===== TEXTO FORNECIDO =====
As tentativas de enfraquecimento da democracia brasileira perpassa pela deslegitimação de dados científicos e pelo não financiamento e produção de dados públicos. Assistimos também a um movimento constante de minar o acesso à informação de qualidade e a transparência desde o início do governo Bolsonaro, por meio de medidas provisórias e pela imposição de sigilo que não estão de acordo com a Lei de Acesso à Informação (LAI), em assuntos de interesse público. Um exemplo foi a Medida Provisória 928, publicada em março do ano passado, que suspendia os prazos de respostas a pedidos de informação e a suspensão do direito de enviar recurso em caso de negativa do pedido. A MP, que caiu após movimentação de diversos setores da sociedade civil.
===== TRECHO DOS DADOS =====
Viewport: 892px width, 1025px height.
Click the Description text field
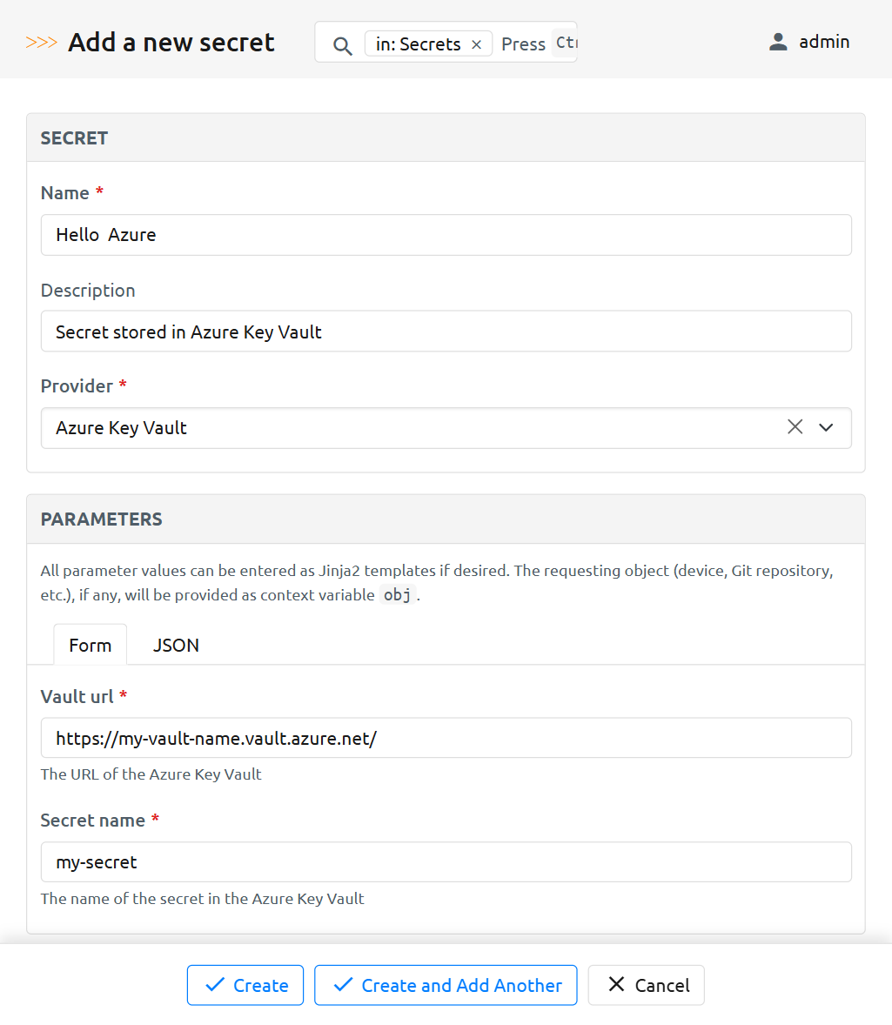click(446, 332)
=====
Repita na íntegra o texto sobre o acesso à informação no Brasil, sem alterar nada. As linhas não são necessárias aqui.

As tentativas de enfraquecimento da democracia brasileira perpassa pela deslegitimação de dados científicos e pelo não financiamento e produção de dados públicos. Assistimos também a um movimento constante de minar o acesso à informação de qualidade e a transparência desde o início do governo Bolsonaro, por meio de medidas provisórias e pela imposição de sigilo que não estão de acordo com a Lei de Acesso à Informação (LAI), em assuntos de interesse público. Um exemplo foi a Medida Provisória 928, publicada em março do ano passado, que suspendia os prazos de respostas a pedidos de informação e a suspensão do direito de enviar recurso em caso de negativa do pedido. A MP, que caiu após movimentação de diversos setores da sociedade civil.